月に数回、クエストがオフの時には必ずジークタリアスの神殿で集まった教徒たちとともに、女神に祈ること。
神殿に住み、高位神官ロージーに口うるさく言われながら、聖女としての役割を全うすること。
これらはマリーが本来なら、なるべきでない冒険者として、数多の戦いに身を投じるための決まりごとだ。
マリーは祈りながら、自身の境遇を
(この身はわたしの物であって、わたしの物でない。わたしは【施しの聖女】、ソフレト共和神聖国でそのクラスがもつ意味はとても大きい。けれど、わたしは自分を哀れんでばかりなど、いられなくて……)
脳裏を少年の姿がちらつく。
日々を与えられなかった才能の研鑽についやす彼。
もはや呪いのような役目。
彼ほど頑張っているのに、報われない人間をマリーは知らなかった。
「そういえば、今日はあの坊や来てませんねぇ」
「どうしたのかしら、珍しいこともある物だわ」
神殿の端でおしゃべりする神官たちの話は、マリーにも気になっていた。
(マックス、どこに行ったんだろ……)
⌛︎⌛︎⌛︎
朝のお祈りがおわり、マリーは祭儀用のバトルドレスから私服に着替えて神殿を飛びだした。
風になびく煌めく金の髪。
前を見据えるのは、透きとおった
女神の祝福が施された美しい百合の剣を腰にひっさげて、走るマリーの姿は見る者みんなを幸せにする。
「あ、聖女様が走ってる!」
「おはようございます、聖女様!」
「マリー・テイルワット様だとぉお!?」
「ぐあああ、尊すぎて直視できないぃい!」
ジークタリアスに彼女のファンは多く、かるく手を振りながら街を歩けば、尊さ測定器が振り切れて、神殿に急患が運びこまれるのはザラにある。

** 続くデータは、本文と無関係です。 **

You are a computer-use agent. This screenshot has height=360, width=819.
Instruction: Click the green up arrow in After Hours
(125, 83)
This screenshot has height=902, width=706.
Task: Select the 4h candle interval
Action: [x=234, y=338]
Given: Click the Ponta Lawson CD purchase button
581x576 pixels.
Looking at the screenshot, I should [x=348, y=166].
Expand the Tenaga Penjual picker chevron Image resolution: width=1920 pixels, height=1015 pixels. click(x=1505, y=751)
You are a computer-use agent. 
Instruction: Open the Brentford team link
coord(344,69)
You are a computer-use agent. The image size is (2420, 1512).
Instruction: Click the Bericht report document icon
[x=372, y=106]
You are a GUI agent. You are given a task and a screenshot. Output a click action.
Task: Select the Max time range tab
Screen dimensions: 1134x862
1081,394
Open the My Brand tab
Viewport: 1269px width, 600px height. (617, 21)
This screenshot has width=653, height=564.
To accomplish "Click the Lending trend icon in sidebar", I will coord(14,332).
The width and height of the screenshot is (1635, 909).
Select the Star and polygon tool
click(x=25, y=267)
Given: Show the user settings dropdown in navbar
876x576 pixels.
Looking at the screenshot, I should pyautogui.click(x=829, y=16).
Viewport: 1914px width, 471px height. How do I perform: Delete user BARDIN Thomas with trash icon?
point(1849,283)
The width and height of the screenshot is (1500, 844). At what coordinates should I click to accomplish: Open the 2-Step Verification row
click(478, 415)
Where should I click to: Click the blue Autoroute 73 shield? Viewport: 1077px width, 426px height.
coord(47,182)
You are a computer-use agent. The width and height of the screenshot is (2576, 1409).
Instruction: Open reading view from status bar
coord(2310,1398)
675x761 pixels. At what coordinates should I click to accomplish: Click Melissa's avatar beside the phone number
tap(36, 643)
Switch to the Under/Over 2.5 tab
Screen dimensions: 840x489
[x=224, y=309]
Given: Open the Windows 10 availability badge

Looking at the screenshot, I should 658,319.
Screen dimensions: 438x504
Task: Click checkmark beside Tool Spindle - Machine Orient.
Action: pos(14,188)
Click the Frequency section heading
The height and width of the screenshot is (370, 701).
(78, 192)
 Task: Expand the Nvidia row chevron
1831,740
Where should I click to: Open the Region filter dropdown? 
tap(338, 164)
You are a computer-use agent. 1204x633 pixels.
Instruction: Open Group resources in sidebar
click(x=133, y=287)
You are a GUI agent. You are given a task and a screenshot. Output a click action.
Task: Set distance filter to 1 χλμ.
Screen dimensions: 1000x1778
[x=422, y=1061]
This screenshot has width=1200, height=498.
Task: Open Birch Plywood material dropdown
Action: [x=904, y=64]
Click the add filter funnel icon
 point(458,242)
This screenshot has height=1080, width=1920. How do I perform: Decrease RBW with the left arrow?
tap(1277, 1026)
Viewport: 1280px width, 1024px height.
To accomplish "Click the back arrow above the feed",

ゆえに、マリーは微笑みかえしたり、ウィンクだけにとどめているが、そのしぐさの愛らしさと、尊さゆえに卒倒するファンがいることを彼女は知らない。
冒険者ギルドに到着したマリーは、さっそくドラゴン級冒険者としての権限をつかって、受付嬢から直接、マックスの行方を聞きだす作業にはいった。
(わたしを起こす大事な職務を放棄するなんて、マックスにはちゃーんと埋め合わせてしてもらわないと。具体的には、今度の休日に2人きりでパンケーキを食べに……)
「マックスさんなら、昨日の晩にギルドに来ましたよ? いつもどおり酔っ払った冒険者たちが喧嘩をはじめたので、そのあとはよくわかりませんけど、たしか裏手のほうに行ったような……。今朝ですか? いえ、今朝はまだ見てませんねぇ」
受付嬢にお礼を言って、マリーはギルドの裏手へとまわってみる。
ジークタリアスの冒険者ギルド支部は、崖下のボトム街を一望できる断崖のうえにあり、その裏庭は気持ちよい風を感じることができる、この街でも一押しのロマンチックスポットとして知られる。
マリーは特に変哲のない、ギルド裏手を見渡して、首をかしげる。
(どうしてこんなところに?)
マリーは昇ってきた太陽に黄金の髪をなびかせながら、なんとなく裏庭のベンチに腰掛けてみることにした。
「はぁ……マックス」
寂しくなると、すぐに彼の名前を呼んでしまう。
(わたしは【施しの聖女】、誰かひとりに特別な感情を向けることなんてあってはならない存在……)
少女のなかでギスギスと、心を蝕む不快な音が鳴り響く。
マリーは目を閉じて、膝を抱え、自分の境遇を強く呪った。
そして、また、呟いてしまう。
「マックス……どこいったんだろ……」
少女の呟きは風にかき消され、誰にも届かない。
ただ、マリーの背後に立ち尽くす影だけが、彼女のちいさな羨望の声を聞いていた。